West German Chancellor Helmut Schmidt disclosed today that he has received a letter from Soviet President Leonid Brezhnev warning him against bowing to U.S. pressure to support anti-Soviet sanctions following Moscow's invasion of Afghanistan.
Anxious to keep his channels to Moscow open, Schmidt dodged questions at a news conference on whether Bonn will go along with a U.S. call to boycott the Moscow Olympics. But he said he did not consider the boycott as key issue in a Western response to the Soviet invasion.
Schmidt said, however, that following his recent trip to the United States, Bonn and Washington were completely agreed on all main issues arising from the Afghanistan crisis.
Schmidt added that the need to solve the Arab-Israeli conflict was becoming increasingly, urgent, and he said he would confer in Hamburg on Sunday with French President Valery Giscard d'Estaing.

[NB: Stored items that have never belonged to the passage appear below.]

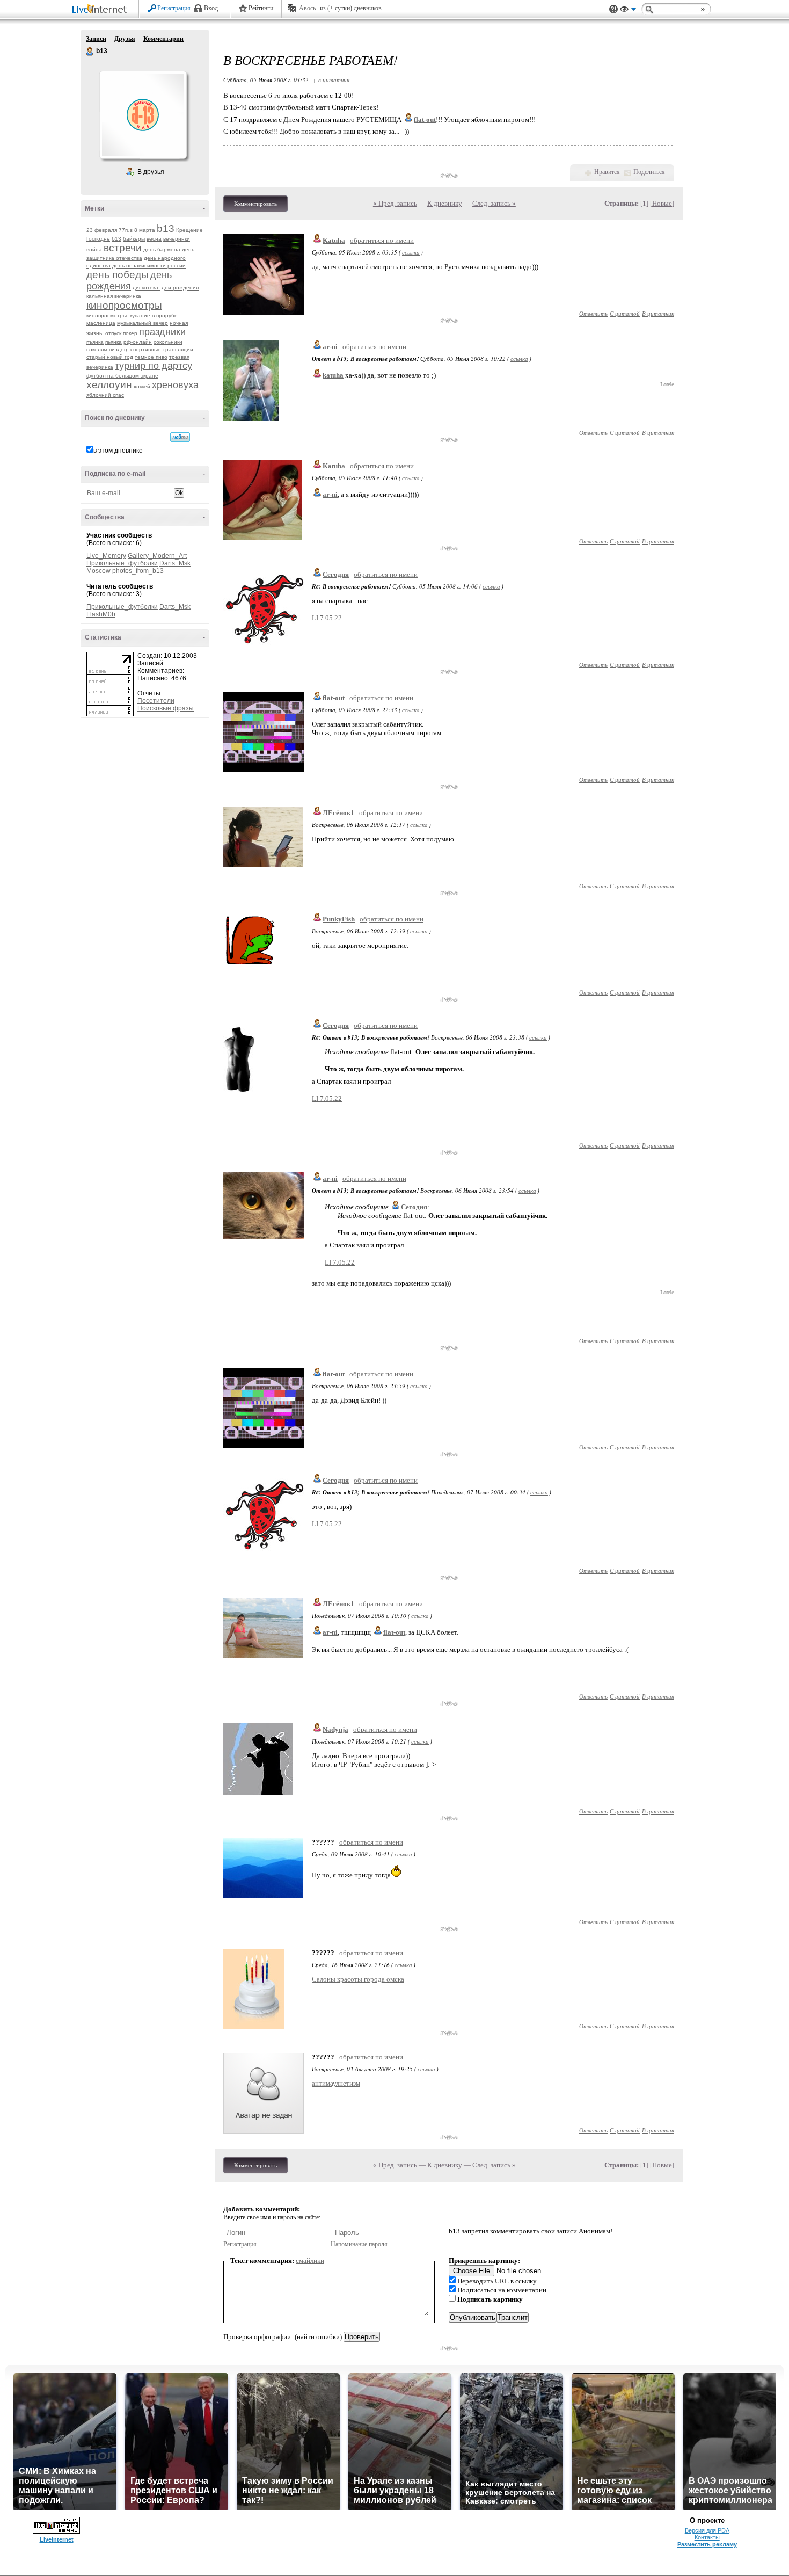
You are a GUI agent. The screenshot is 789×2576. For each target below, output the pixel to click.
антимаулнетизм (336, 2083)
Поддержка (613, 9)
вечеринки (176, 239)
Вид (628, 10)
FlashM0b (100, 614)
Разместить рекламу (707, 2544)
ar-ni (330, 347)
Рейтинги (261, 8)
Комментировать (255, 203)
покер (130, 333)
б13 (116, 239)
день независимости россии (149, 266)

Giscard recently completed a tour of Persian Gulf countries during which he publicly supported the Palestinians' right to "self-determination."
Schmidt refused to give details on the contents of Brezhnev's letter, but said it contained nothing to indicate a relaxation of international tensions.

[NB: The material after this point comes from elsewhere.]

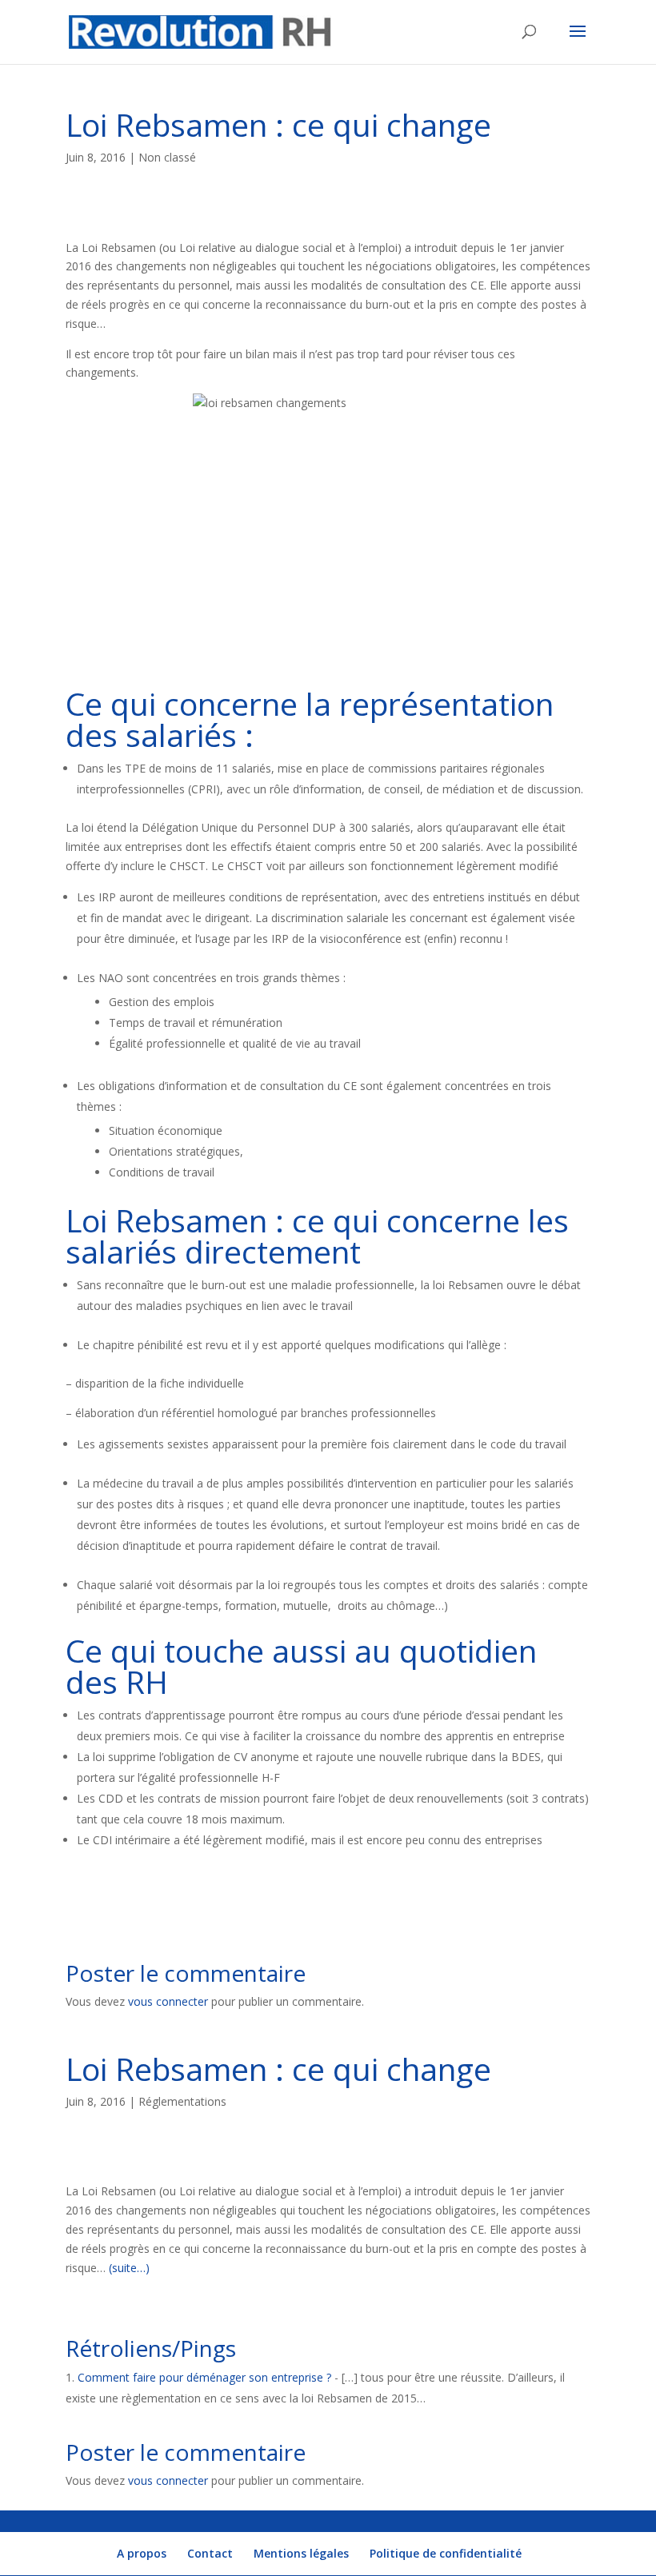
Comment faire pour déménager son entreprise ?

Schmidt described the March 4 letter, a reply to one he sent Brezhnev in late January, as "moderate in tone but hard in content." He said it contained no threats but had a "warning undertone" about following the U.S. line in the current dispute with Moscow.

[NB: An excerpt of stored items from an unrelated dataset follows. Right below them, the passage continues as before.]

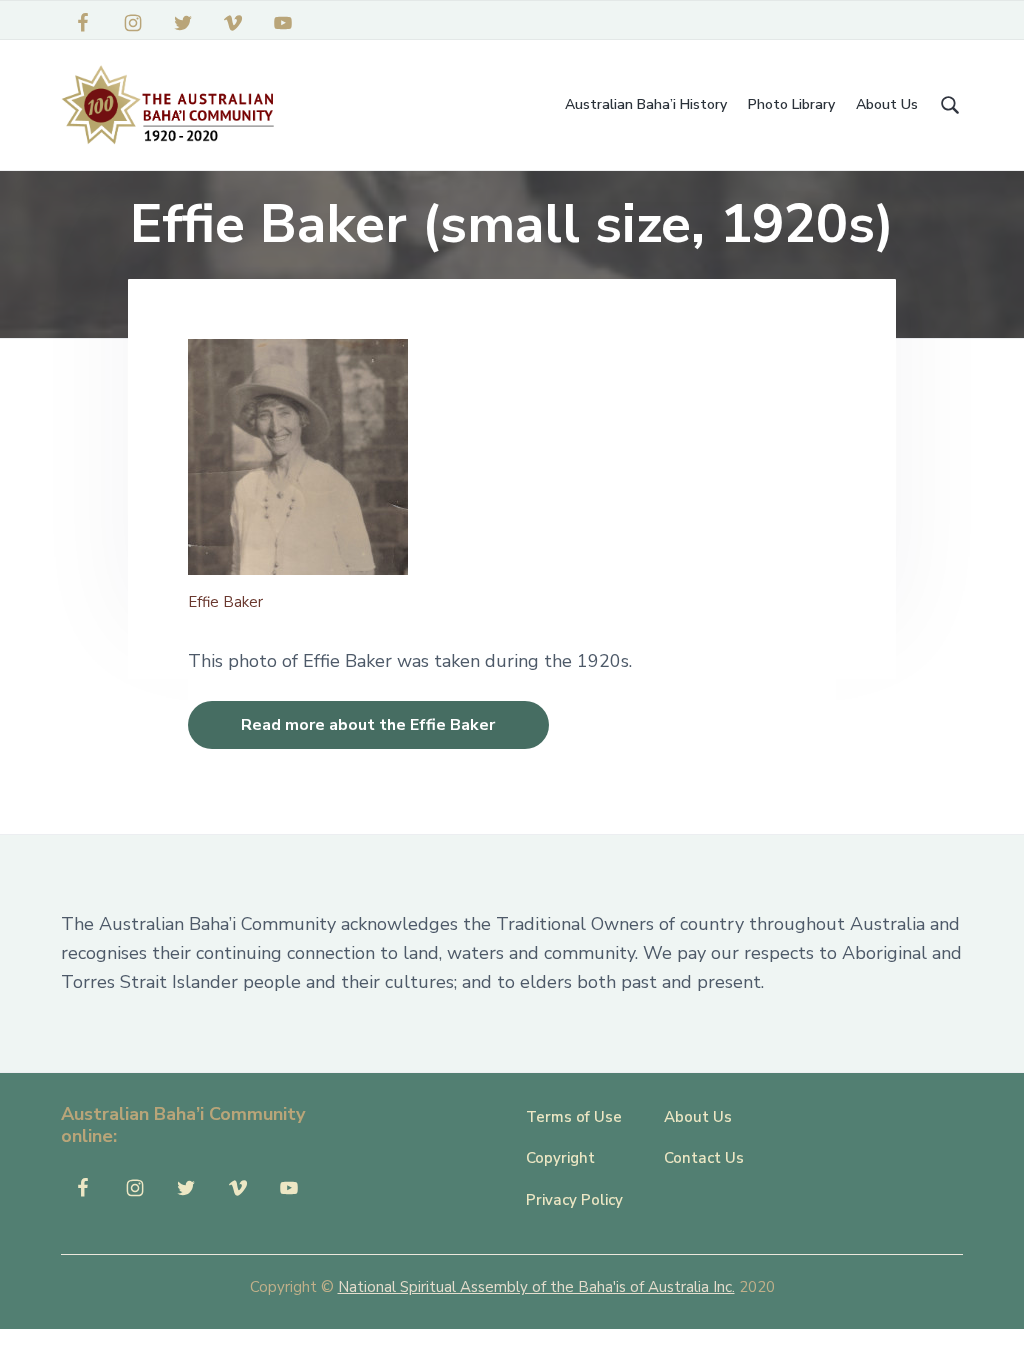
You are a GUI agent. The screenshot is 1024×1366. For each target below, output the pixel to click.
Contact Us (704, 1158)
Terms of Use (574, 1117)
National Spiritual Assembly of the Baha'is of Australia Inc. (536, 1287)
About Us (698, 1117)
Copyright (560, 1158)
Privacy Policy (574, 1200)
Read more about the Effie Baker (368, 725)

This Soviet refrain is an old one toward West Germany, but it has received heightened emphasis in recent weeks in the Soviet press and through Soviet diplomatic contacts here in an apparent concerted Kremlin effort to bring pressure on Bonn.
Keeping untroubled relations with Moscow is considered necessary by Bonn to maintain its policy of normal relations with Eastern Europe. At the same time, Bonn has sought since the start of this Eastern policy 10 years ago to assure America and the West of its allegiance to the Atlantic alliance and the European Community -- a point that Schmidt underscored again today.
While the Soviets are thought by Western analysts to have no illusions about being able to drive a wedge between Bonn and the West, they nonetheless continue to probe the relationship, apparently encouraged by stepped-up west German criticism of the United States and by the growth in Schmidt's own political strength in Europe.